Senate Majority Leader Mitch McConnell (R-Ky.) wouldn’t let Sen. Elizabeth Warren (D-Mass.) read Coretta Scott King’s blistering takedown of Sen. Jeff Sessions (R-Ala.) on the Senate floor on Tuesday night. But there’s no reason you can’t.
King, the widow of Martin Luther King Jr., wrote the scathing 10-page letter in 1986, when Sessions ― now President Donald Trump’s nominee for attorney general ― was being considered for a federal judgeship.
In it, King said Sessions “lacks the temperament, fairness, and judgement to be a federal judge” and has “used the awesome power of his office to chill the free exercise of the vote by black citizens.”
King argued that Sessions’ appointment “would irreparably damage the work of my husband.”
Warren, who opposes Sessions’ nomination to be attorney general, said King’s words remain relevant 31 years later.
Warren attempted to read the letter on the Senate floor, but McConnell invoked the little-used Rule XIX, which says, “No Senator in debate shall, directly or indirectly, by any form of words impute to another Senator or to other Senators any conduct or motive unworthy or unbecoming a Senator.”
A few hours later, Sen. Jeff Merkley (D-Ore.) read portions of the same letter on the Senate floor without any interruption.
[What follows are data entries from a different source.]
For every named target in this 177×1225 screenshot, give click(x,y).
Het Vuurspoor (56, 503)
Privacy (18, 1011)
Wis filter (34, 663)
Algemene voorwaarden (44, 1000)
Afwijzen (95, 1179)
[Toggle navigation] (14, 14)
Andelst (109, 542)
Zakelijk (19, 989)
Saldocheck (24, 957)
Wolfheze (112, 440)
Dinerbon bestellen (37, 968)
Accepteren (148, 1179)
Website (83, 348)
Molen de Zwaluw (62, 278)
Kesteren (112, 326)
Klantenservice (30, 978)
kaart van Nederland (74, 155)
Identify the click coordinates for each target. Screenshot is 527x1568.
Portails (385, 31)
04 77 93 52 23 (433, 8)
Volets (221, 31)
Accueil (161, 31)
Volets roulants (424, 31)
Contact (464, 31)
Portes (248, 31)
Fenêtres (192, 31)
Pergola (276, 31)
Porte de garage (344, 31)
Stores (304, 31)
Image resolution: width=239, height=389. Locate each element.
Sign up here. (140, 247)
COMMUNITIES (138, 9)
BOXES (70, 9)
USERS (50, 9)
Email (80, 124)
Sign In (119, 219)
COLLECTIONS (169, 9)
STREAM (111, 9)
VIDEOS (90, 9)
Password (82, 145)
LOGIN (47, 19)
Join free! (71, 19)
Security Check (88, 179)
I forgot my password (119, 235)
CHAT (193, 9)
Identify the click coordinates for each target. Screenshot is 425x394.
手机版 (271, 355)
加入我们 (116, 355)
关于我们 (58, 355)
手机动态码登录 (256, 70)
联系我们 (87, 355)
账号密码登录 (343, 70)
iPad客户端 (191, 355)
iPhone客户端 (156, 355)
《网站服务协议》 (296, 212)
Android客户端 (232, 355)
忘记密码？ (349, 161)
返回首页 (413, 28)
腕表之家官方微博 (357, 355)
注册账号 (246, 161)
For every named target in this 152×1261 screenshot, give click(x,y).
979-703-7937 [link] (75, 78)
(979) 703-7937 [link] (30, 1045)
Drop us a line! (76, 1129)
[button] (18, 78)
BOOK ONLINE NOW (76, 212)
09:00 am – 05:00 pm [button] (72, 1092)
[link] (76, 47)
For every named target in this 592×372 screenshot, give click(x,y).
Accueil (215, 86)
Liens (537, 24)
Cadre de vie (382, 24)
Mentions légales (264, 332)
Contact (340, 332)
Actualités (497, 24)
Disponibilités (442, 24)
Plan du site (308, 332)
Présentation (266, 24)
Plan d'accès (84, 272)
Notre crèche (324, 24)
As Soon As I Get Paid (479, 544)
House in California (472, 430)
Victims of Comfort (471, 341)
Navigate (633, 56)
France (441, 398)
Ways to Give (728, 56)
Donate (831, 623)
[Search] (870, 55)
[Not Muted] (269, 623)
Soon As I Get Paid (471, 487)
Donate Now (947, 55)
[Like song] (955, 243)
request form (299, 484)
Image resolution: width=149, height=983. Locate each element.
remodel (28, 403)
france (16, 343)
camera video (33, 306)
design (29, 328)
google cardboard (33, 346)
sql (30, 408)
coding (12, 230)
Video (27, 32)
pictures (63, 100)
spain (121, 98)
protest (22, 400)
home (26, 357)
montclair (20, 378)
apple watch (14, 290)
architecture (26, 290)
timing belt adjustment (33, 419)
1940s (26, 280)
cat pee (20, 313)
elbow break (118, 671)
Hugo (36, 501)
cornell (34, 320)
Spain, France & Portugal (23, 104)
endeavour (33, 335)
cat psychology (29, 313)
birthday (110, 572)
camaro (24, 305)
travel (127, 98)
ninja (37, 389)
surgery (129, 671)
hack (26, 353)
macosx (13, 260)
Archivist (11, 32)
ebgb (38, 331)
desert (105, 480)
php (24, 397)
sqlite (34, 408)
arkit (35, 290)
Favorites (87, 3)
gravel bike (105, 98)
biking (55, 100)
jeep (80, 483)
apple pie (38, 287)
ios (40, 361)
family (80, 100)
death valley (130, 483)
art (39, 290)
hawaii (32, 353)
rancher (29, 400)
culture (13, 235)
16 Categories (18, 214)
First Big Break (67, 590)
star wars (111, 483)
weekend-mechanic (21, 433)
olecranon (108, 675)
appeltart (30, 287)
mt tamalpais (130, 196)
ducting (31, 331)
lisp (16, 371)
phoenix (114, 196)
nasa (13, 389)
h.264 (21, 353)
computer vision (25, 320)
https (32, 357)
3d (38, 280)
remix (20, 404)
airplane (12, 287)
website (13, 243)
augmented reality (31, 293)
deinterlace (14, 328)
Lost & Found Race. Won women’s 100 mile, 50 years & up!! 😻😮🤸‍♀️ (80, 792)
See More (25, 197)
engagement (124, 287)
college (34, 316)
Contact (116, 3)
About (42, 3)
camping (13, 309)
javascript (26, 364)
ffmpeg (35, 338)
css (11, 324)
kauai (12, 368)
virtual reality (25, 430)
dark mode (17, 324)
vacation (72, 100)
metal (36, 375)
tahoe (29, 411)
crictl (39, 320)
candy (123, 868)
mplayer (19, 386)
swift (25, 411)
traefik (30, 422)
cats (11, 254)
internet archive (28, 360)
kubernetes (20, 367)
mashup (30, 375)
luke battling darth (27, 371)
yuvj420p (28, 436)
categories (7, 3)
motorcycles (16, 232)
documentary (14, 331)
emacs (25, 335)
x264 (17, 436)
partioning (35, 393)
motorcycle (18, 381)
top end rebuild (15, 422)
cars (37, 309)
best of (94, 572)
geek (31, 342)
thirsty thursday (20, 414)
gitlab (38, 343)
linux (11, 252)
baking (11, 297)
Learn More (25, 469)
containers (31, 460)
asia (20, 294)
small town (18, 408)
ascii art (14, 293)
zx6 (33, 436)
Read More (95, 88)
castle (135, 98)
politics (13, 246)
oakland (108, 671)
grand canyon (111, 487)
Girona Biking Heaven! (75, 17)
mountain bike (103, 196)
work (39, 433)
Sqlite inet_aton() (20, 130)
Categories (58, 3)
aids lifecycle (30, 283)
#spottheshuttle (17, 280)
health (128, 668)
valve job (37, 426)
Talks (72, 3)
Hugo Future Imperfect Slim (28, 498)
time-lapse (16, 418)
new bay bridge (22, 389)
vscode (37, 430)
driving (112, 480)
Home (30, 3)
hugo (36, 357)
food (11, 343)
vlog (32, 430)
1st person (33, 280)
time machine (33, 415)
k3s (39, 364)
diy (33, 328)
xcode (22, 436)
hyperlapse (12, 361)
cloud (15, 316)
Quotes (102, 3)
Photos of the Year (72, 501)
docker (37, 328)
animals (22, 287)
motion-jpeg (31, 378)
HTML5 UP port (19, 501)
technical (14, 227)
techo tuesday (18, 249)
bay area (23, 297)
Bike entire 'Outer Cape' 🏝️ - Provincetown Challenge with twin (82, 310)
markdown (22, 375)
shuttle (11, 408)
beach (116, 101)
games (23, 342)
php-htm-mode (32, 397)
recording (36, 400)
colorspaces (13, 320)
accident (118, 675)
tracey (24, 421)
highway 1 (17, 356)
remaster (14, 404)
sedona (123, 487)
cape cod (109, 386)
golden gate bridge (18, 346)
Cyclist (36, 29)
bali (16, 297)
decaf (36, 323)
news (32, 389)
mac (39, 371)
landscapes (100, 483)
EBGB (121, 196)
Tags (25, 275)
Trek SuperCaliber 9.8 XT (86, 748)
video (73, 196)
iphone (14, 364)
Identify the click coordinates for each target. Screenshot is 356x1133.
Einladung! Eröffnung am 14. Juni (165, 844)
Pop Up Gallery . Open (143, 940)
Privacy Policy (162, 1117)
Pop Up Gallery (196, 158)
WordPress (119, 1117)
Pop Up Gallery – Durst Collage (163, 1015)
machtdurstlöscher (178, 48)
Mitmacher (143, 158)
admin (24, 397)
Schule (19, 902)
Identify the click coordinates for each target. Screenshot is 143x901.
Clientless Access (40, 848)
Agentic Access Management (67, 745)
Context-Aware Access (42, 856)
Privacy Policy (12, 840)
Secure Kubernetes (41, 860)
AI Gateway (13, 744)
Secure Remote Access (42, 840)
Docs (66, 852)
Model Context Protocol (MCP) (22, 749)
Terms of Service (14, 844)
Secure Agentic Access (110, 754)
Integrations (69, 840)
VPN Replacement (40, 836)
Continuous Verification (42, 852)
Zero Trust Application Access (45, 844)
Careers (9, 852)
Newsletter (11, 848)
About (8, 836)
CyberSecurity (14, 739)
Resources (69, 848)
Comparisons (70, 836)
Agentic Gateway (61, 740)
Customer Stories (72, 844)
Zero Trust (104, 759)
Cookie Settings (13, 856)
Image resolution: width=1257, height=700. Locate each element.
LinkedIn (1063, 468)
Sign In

In the letter, King stressed that Sessions’ 1985 attempt to prosecute three civil rights activists for voter fraud proved baseless, and “raises serious questions about his commitment to the protections of the voting rights of all American citizens and consequently his fair and unbiased judgement regarding this fundamental right.”
“Based on his record, I believe his confirmation would have a devastating effect on not only the judicial system in Alabama, but also on the progress we have made everywhere toward fulfilling my husband’s dream that he envisioned over twenty years ago.”